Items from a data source
• • • • • • •

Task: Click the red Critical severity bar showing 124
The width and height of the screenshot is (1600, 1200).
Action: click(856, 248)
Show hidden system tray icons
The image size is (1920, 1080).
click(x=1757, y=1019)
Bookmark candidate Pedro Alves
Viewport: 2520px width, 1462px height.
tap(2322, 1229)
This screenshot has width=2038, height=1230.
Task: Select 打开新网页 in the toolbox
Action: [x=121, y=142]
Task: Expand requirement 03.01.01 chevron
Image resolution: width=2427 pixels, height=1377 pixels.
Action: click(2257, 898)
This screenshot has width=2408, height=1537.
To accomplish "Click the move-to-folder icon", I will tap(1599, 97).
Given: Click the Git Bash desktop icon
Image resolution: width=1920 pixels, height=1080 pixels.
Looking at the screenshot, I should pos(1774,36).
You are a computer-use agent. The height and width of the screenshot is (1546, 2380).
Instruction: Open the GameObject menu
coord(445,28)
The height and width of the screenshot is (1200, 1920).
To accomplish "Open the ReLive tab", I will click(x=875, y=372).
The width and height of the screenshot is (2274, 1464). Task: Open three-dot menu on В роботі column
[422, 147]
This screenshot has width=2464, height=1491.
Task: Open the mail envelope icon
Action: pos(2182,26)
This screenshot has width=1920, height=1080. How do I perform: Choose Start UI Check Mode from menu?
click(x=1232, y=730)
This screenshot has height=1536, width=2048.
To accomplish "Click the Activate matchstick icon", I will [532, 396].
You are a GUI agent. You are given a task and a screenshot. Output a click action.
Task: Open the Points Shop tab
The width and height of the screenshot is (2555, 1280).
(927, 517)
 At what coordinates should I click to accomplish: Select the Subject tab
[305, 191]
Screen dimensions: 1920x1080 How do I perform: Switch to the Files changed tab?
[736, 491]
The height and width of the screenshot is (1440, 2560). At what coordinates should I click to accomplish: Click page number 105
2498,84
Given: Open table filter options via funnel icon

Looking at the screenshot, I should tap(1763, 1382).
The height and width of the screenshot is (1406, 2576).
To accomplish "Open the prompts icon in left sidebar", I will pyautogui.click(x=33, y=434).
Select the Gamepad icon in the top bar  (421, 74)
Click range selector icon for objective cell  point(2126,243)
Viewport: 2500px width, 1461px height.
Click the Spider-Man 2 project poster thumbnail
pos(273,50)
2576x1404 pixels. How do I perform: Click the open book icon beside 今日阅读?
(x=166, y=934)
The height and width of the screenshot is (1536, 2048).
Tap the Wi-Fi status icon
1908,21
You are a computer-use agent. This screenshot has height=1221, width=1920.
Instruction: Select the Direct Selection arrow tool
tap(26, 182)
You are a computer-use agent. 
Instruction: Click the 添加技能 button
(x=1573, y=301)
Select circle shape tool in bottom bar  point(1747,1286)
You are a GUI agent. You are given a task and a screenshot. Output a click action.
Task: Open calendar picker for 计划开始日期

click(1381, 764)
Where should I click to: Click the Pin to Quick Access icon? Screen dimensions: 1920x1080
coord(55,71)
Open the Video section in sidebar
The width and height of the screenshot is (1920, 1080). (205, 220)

• • • • • • •

The records above should be restated word for word in their entirety.

**RESULT BELOW**
Task: Click the red Critical severity bar showing 124
The width and height of the screenshot is (1600, 1200).
Action: click(856, 248)
Show hidden system tray icons
The image size is (1920, 1080).
click(x=1757, y=1019)
Bookmark candidate Pedro Alves
Viewport: 2520px width, 1462px height.
tap(2322, 1229)
This screenshot has width=2038, height=1230.
Task: Select 打开新网页 in the toolbox
Action: [x=121, y=142]
Task: Expand requirement 03.01.01 chevron
Image resolution: width=2427 pixels, height=1377 pixels.
Action: click(2257, 898)
This screenshot has width=2408, height=1537.
To accomplish "Click the move-to-folder icon", I will tap(1599, 97).
Given: Click the Git Bash desktop icon
Image resolution: width=1920 pixels, height=1080 pixels.
Looking at the screenshot, I should pos(1774,36).
You are a computer-use agent. The height and width of the screenshot is (1546, 2380).
Instruction: Open the GameObject menu
coord(445,28)
The height and width of the screenshot is (1200, 1920).
To accomplish "Open the ReLive tab", I will click(x=875, y=372).
The width and height of the screenshot is (2274, 1464). Task: Open three-dot menu on В роботі column
[422, 147]
This screenshot has width=2464, height=1491.
Task: Open the mail envelope icon
Action: pos(2182,26)
This screenshot has width=1920, height=1080. How do I perform: Choose Start UI Check Mode from menu?
click(x=1232, y=730)
This screenshot has height=1536, width=2048.
To accomplish "Click the Activate matchstick icon", I will [532, 396].
You are a GUI agent. You are given a task and a screenshot. Output a click action.
Task: Open the Points Shop tab
The width and height of the screenshot is (2555, 1280).
(927, 517)
 At what coordinates should I click to accomplish: Select the Subject tab
[305, 191]
Screen dimensions: 1920x1080 How do I perform: Switch to the Files changed tab?
[736, 491]
The height and width of the screenshot is (1440, 2560). At what coordinates should I click to accomplish: Click page number 105
2498,84
Given: Open table filter options via funnel icon

Looking at the screenshot, I should tap(1763, 1382).
The height and width of the screenshot is (1406, 2576).
To accomplish "Open the prompts icon in left sidebar", I will pyautogui.click(x=33, y=434).
Select the Gamepad icon in the top bar  (421, 74)
Click range selector icon for objective cell  point(2126,243)
Viewport: 2500px width, 1461px height.
Click the Spider-Man 2 project poster thumbnail
pos(273,50)
2576x1404 pixels. How do I perform: Click the open book icon beside 今日阅读?
(x=166, y=934)
The height and width of the screenshot is (1536, 2048).
Tap the Wi-Fi status icon
1908,21
You are a computer-use agent. This screenshot has height=1221, width=1920.
Instruction: Select the Direct Selection arrow tool
tap(26, 182)
You are a computer-use agent. 
Instruction: Click the 添加技能 button
(x=1573, y=301)
Select circle shape tool in bottom bar  point(1747,1286)
You are a GUI agent. You are given a task and a screenshot. Output a click action.
Task: Open calendar picker for 计划开始日期

click(1381, 764)
Where should I click to: Click the Pin to Quick Access icon? Screen dimensions: 1920x1080
coord(55,71)
Open the Video section in sidebar
The width and height of the screenshot is (1920, 1080). (205, 220)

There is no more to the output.